Apuraron el paso por el sendero que conducía al claro.

Melanie los guiaba con la linterna, Candace iba detrás, rodeándose el torso con los brazos, y Kevin caminaba en último lugar.

– Deberíamos conseguir la llave del puente -dijo Kevin cuando pasaron junto a la estructura de cemento.

– ¿Y cómo piensas conseguirla? -preguntó Melanie.

– Habrá que tomar prestada la de Bertram -respondió Kevin.

– Pero dijiste que no quiere que nadie vaya a la isla -repuso Melanie-. No creo que te deje la llave.

– Entonces tendré que tomarla prestada sin su conocimiento.

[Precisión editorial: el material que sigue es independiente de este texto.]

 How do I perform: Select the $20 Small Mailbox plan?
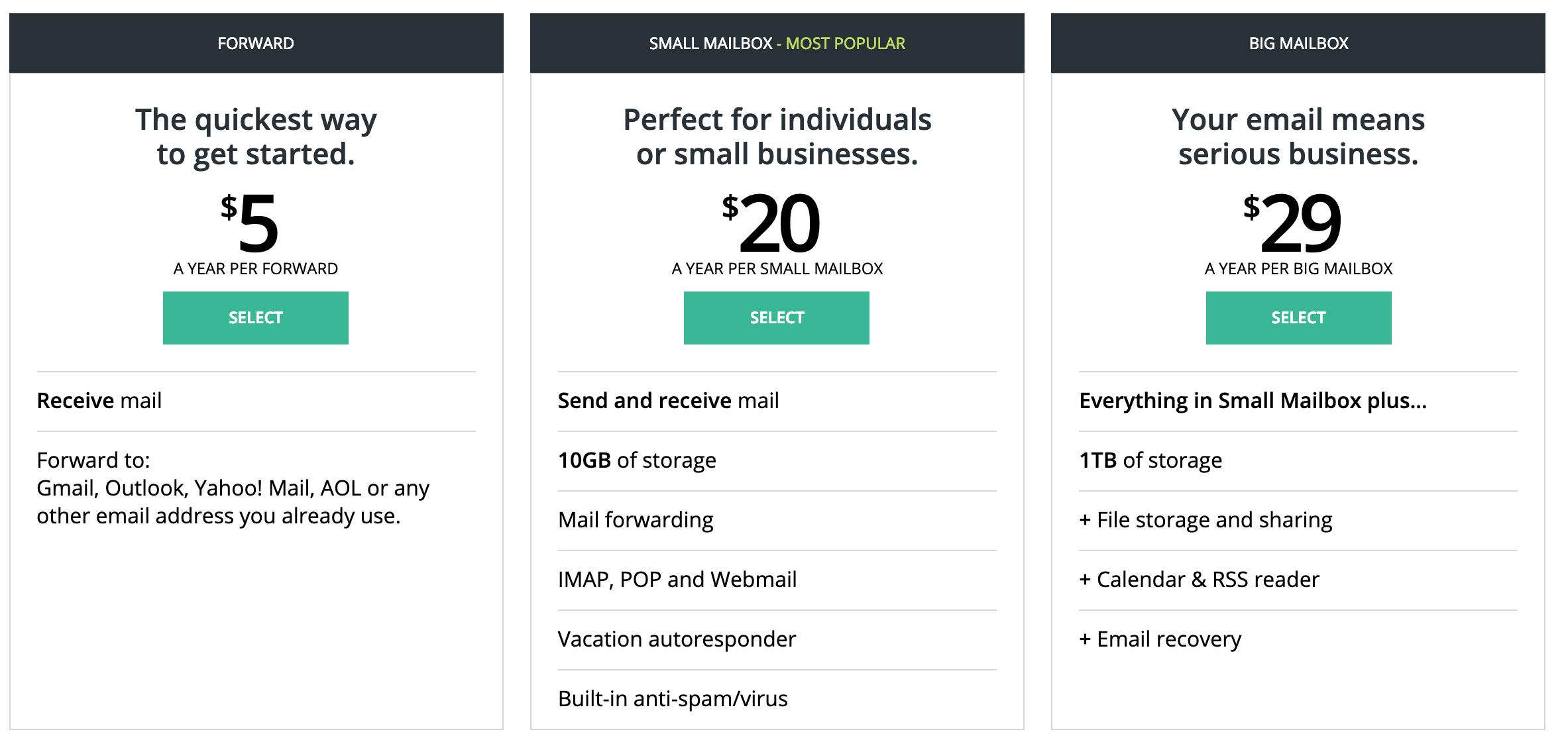(777, 318)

– Ah, claro -dijo Melanie con sarcasmo.

Se internaron por el sendero similar a un túnel que conducía al coche. A medio camino de la zona de estacionamiento, Melanie dijo:

– ¡Dios! Está muy oscuro. ¿Estoy iluminando bien el camino?

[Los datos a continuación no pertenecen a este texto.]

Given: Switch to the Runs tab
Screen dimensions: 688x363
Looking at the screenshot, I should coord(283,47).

– Sí -dijo Candace. Melanie aflojó el paso y por fin se detuvo-. ¿Qué pasa?

– Algo raro -respondió Melanie. Inclinó la cabeza hacia un lado y aguzó el oído.

– No me asustes -dijo Candace.

– Las ranas y los grillos no han vuelto a cantar -observó Melanie.

Un segundo después se desató un infierno. Un ruido ensordecedor y repetitivo quebró la quietud de la noche. Sobre sus cabezas cayó una lluvia de ramas y hojas. Kevin reaccionó instintivamente. Extendió los brazos y se arrojó sobre las mujeres, de modo que los tres cayeron sobre la tierra infestada de insectos. Kevin había reconocido el ruido porque en una ocasión había sido testigo involuntario de las maniobras de los soldados ecuatoguineanos. Era el fragor de ametralladoras.